さて、社長であるあなたはどこから見ていますか?

(1)まず、会社にとって一番大事な『収益力』を点検する
企業である以上、儲けないと存在価値はありません。企業の究極的目的は稼ぐことです。
収益力は『営業利益』を『総資本』と比べることでわかります。
 【収益力】 = 営業利益 ÷ 総資本 × 100
専門用語では『総資本営業利益率』と呼んでいます。
(2)次に『資本活用度』を点検する
調達している資金である『総資本』はどうせなら有効に使いたいものです。
資本活用度は『売上高』を『総資本』と比べて測ります。
 【資本活用度】 = 売上高 ÷ 総資本
専門用語では『総資本回転率』と呼んでいます。
(3)事業の資金力『手元資金力』を点検する
収益力もある、資本活用も適正であれば、次は事業の資金力を点検する必要があります。
事業の資金力は『現預金』を『平均月商』と比べて確認します。
 【手元資金力】 = 現預金 ÷ 平均月商
専門用語では『手元流動性比率』と呼んでいます。

ここまでが基本事項となります。あまりB/Sがわからない場合でも、何とか努力してこの3つぐらいは決算のときには確認しましょう。

(4)当座の安全性『支払力』を点検する
当座の債務を支障なく支払うことができれば事業としては安心です。
短期的な安全性は『当座資産』を『流動負債』と比べることでわかります。
 【支払力】 = 当座資産 ÷ 流動負債 × 100
専門用語では『当座比率』と呼んでいます。
(5)『設備投資力』を点検する
事業を継続するためには適切な設備投資が必要です。
設備投資力は『固定資産』を『固定負債・純資産合計』と比べて確します。
 【設備投資力】 = 固定資産 ÷ (固定負債+純資産) × 100
専門用語では『固定長期適合率』と呼んでいます。
(6)安全性の根本『自己資本力』を点検する
事業安全性の根本は『自己資本』の割合です。
自己資本の割合は『純資産』を『総資本』と比べることによってわかります。
 【自己資本力】 = 純資産 ÷ 総資本 × 100
専門用語では『自己資本比率』と呼んでいます。
(7)『借入金依存度』を点検する
借入金は中小企業にとって大事な資金源です。
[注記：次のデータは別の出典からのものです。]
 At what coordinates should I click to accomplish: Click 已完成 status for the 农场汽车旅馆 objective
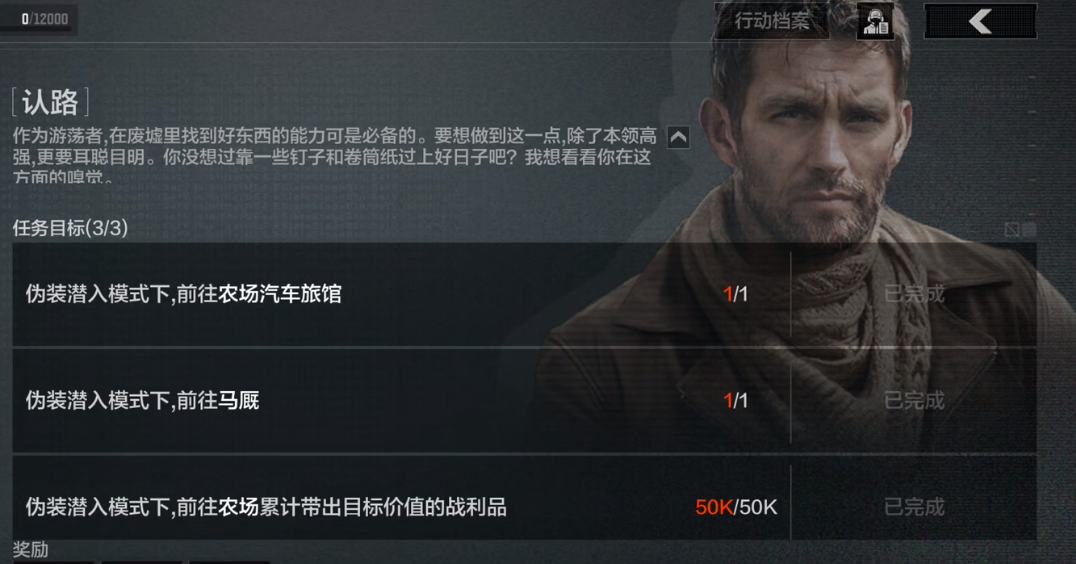click(914, 294)
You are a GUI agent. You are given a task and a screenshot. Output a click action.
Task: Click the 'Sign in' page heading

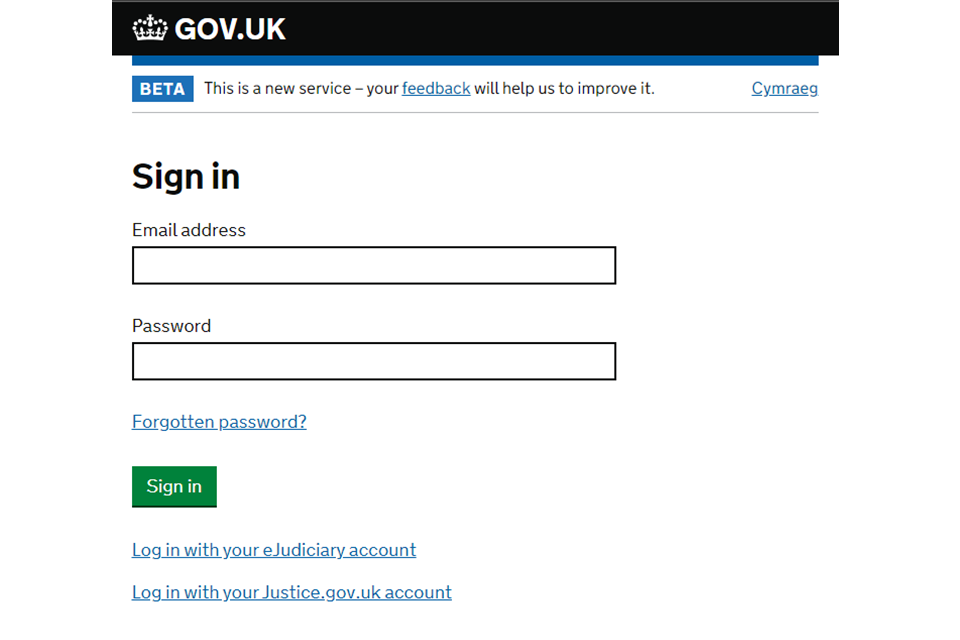coord(186,177)

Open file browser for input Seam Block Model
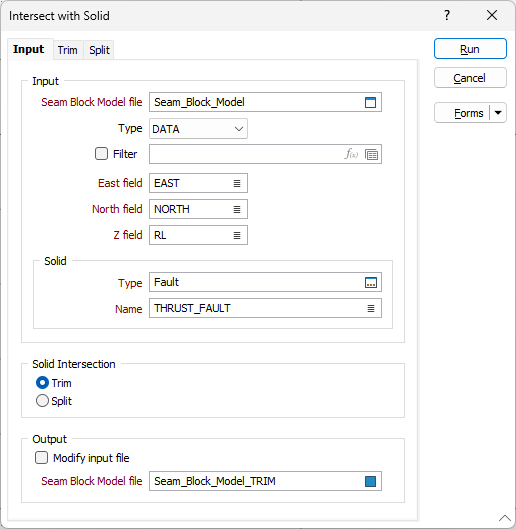(370, 102)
しかし過度の借入は経営を苦しくします。
借入金の依存度は『借入金合計』を『平均月商』と比べて確します。
 【借入金依存度】 = 借入金合計 ÷ 平均月商 × 100
専門用語では『借入金対月商倍率』と呼んでいます。
(8)『借入金利率』を点検する
過度な借入、無理な借入は金利となって現れてきます。
借入金利は『支払利息』を『借入金合計』と比べることによってわかります。
 【借入金利率】 = 支払利息 ÷ 借入金合計 × 100
専門用語では『平均借入金利率』と呼んでいます。

ここまでを決算書で見れば、おおよその自社の姿が見えてきて、課題もハッキリします。その課題を次期の経営計画の中で解決すべく折り込み、実行して行けばこれまでに無いような安定した経営ができるようになります。
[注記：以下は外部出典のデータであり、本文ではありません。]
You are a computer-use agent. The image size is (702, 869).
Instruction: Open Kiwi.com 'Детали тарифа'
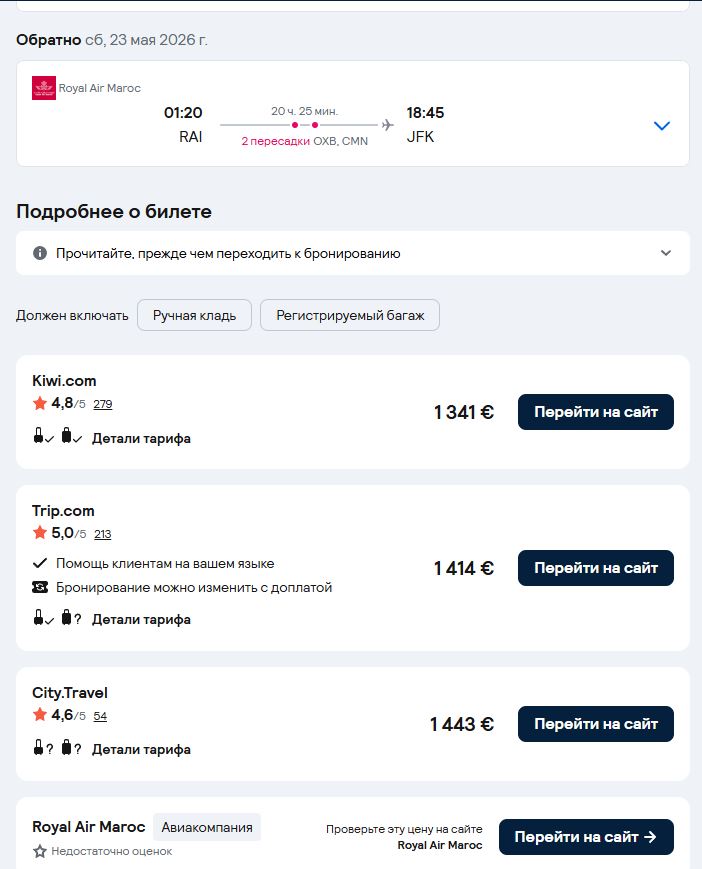[x=141, y=438]
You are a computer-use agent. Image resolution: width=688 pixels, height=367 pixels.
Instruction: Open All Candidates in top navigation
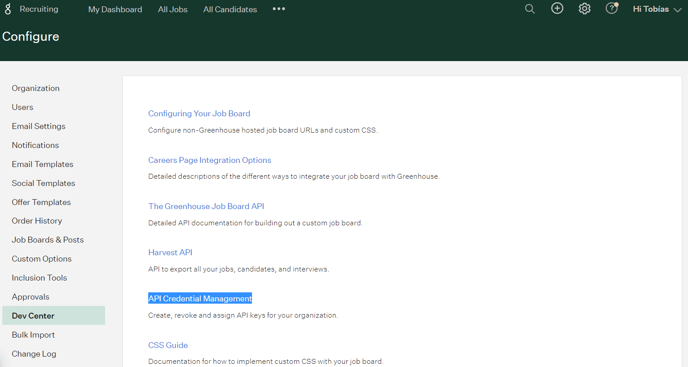pos(230,9)
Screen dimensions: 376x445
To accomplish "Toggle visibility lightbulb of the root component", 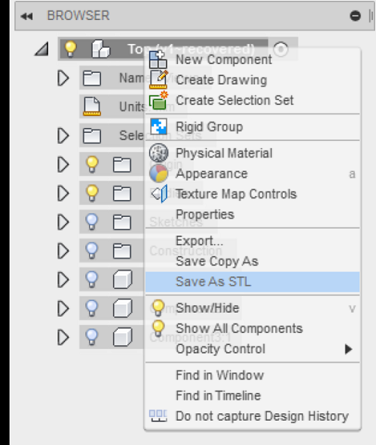I will point(70,49).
いかがですか、このように決算B/Sで判断して行けば、これまでの成行き経営やどんぶり勘定ではなく、理路整然とした科学的な経営ができることになります。また早め早めに変化が捉えますので対応も早くなります。これが財務諸表が経営の羅針盤とかコックピットといわれる所以です。経営も感と経験だけでなく、科学的に経営する時代です。